Peaching for the stars: stone fruit export season underway

29 October 2021

One of Australia’s leading stone fruit producers is set for a peachy summer, sending its first load of juicy product for the export season to Malaysia this week.

Victorian-based LPG Cutri Fruit Global sent eight tonnes of premium peaches and nectarines on a flight from Melbourne to Kuala Lumpur today (October 29), maintaining important airfreight connectivity with the help from the Australian Government’s International Freight Assistance Mechanism (IFAM).  

LPG Cutri Fruit Global, Executive General Manager Frank Frappa said IFAM had allowed the business to remain connected with its international markets despite challenges caused by COVID-induced border restrictions.

“The team at IFAM have been fantastic – they listen, they understand and have done a great job in helping us navigate our way through the challenges that COVID has caused,” Mr Frappa said.  

“Without the support it would have really impacted our business and the wider stone fruit industry. The program has been really well put together.”

IFAM is a temporary, targeted emergency support measure put in place to keep global air links open in response to the ongoing effects of the pandemic.


Program extended

Minister for Trade, Tourism and Investment Dan Tehan said the IFAM program, which has recently been extended to mid-2022, has provided businesses time to adjust operations in response to the difficulties brought on COVID-19 border restrictions.

“IFAM was introduced to give Australian businesses reliant on airfreight extra time to adapt to the new international trade environment,” Minister Tehan said.

“Since April 2020, IFAM has reconnected nine Australian ports to 58 international destinations and helped the movement of high-value perishable Australian products to international customers and the import of products critical to our pandemic response.”


Looking to the future

LPG Cutri Fruit Global sources its fruit from its own orchards in Swan Hill, as well other growers in the Swan Hill, Shepparton and Cobram regions.  
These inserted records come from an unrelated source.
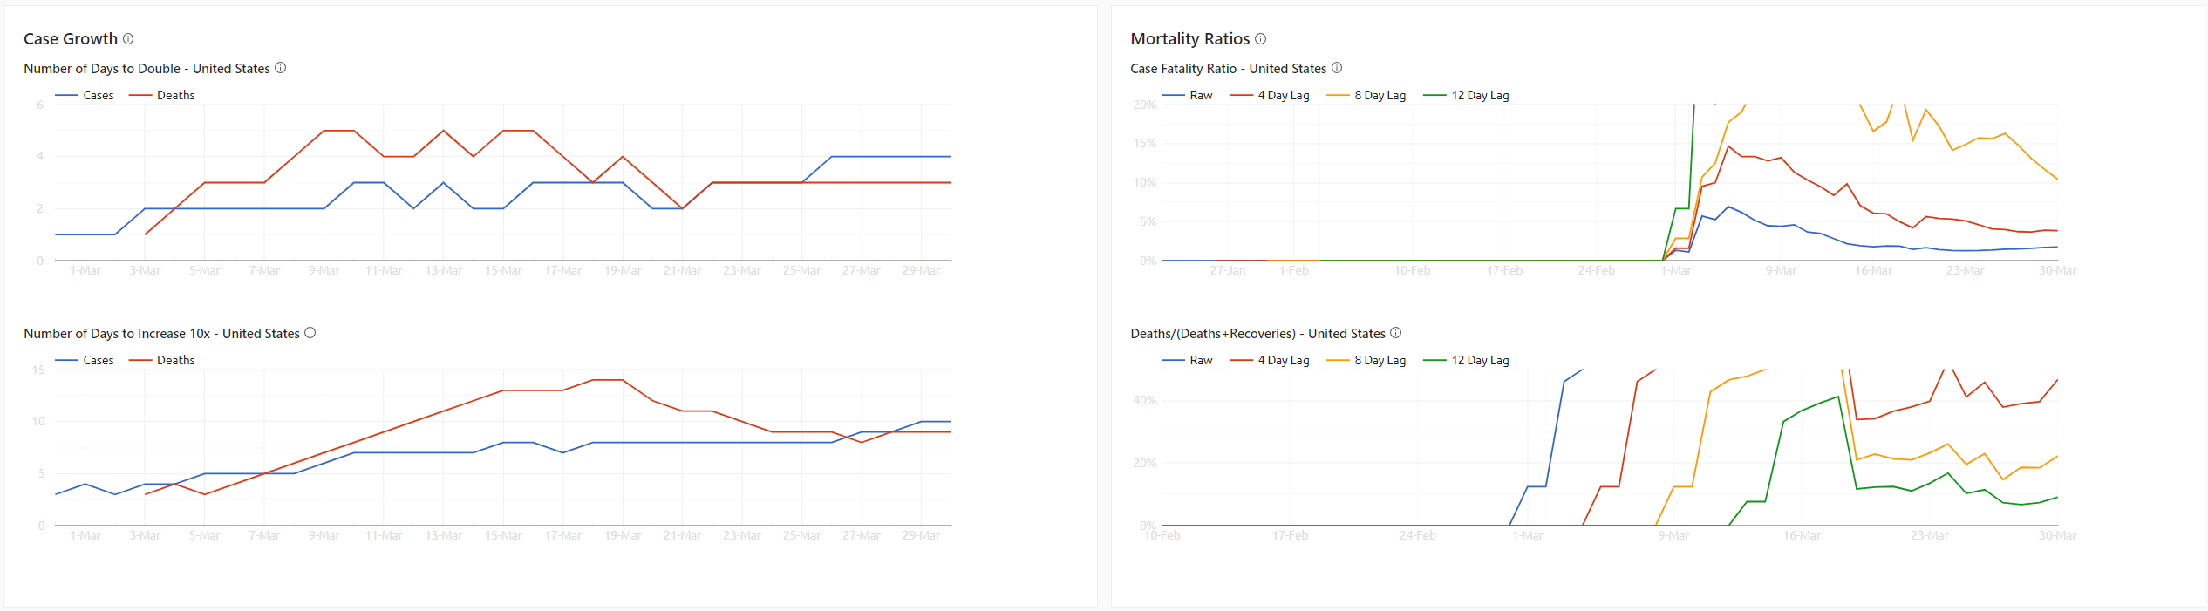Click 16-Mar label on Case Fatality Ratio axis

coord(1873,271)
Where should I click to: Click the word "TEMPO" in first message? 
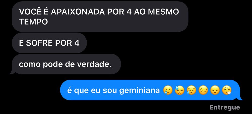pos(34,21)
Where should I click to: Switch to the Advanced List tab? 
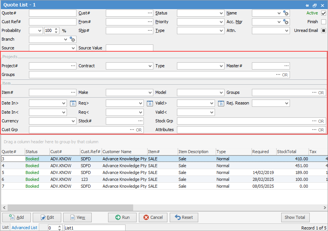[x=24, y=228]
The business traditionally exports to customers in China, Malaysia, Indonesia, Hong Kong, Singapore, the Middle East and Canada each season.
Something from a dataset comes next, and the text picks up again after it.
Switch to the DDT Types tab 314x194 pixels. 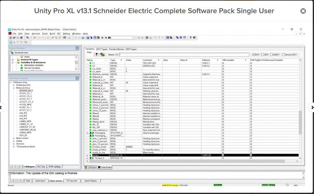pos(102,49)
Mr Frappa said premium Australian stone fruit was still held in high regard overseas, with the business also trialling a series of innovative methods to ensure their product continues to get to market.

“Traditionally we export about 60 per cent of our product overseas and 40 per cent domestically but since the pandemic hit, those figures have switched around,” he said.
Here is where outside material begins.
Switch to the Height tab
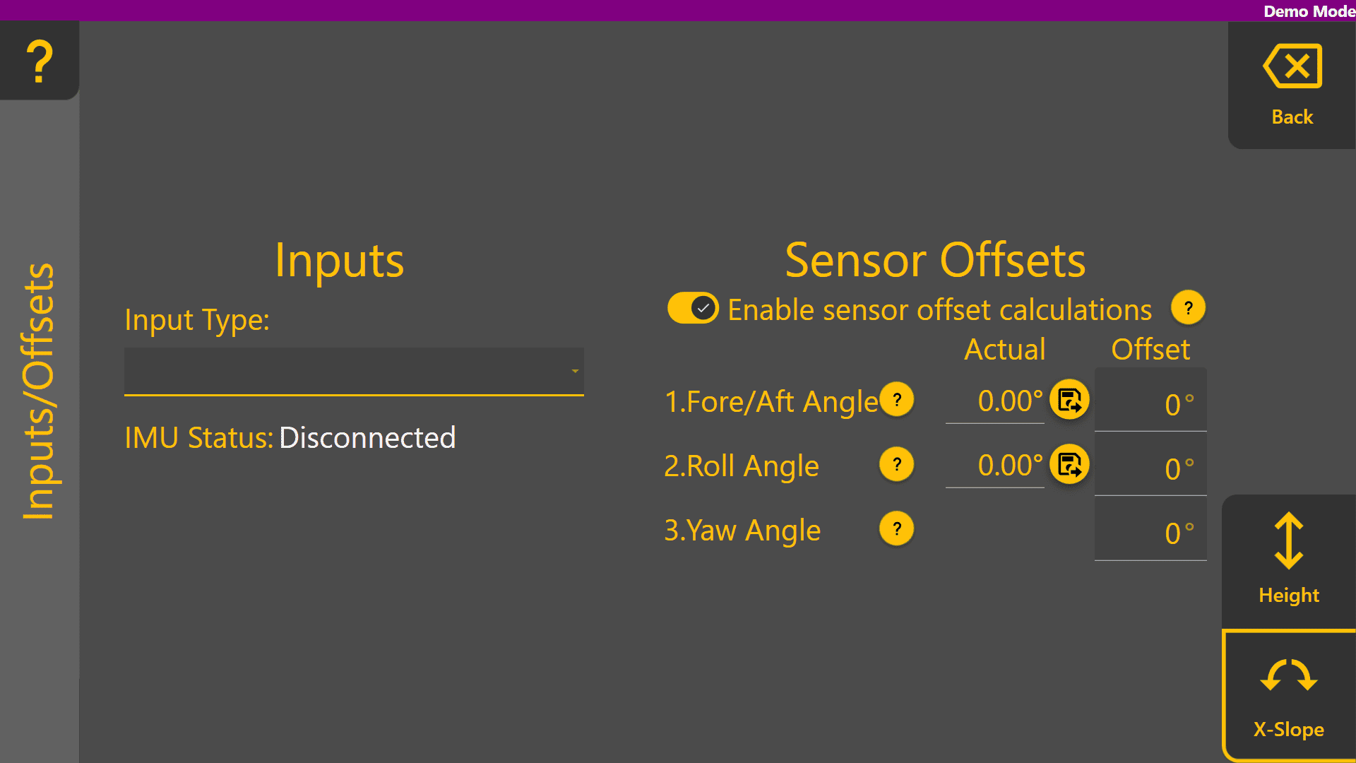 tap(1288, 560)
“We’re continuing to try different packaging formats and different ways of trying to get some success in that export sector.

“We’ve done trials by sending fruit as far as Canada and the Middle East via sea freight to try and find ways to keep getting our fruit overseas because we know IFAM is not going to be around forever.

“Being one of Australia’s largest stone fruit growers, we remain focused on innovation and producing consistent, reliable varieties that embody great taste, texture, and shelf life.”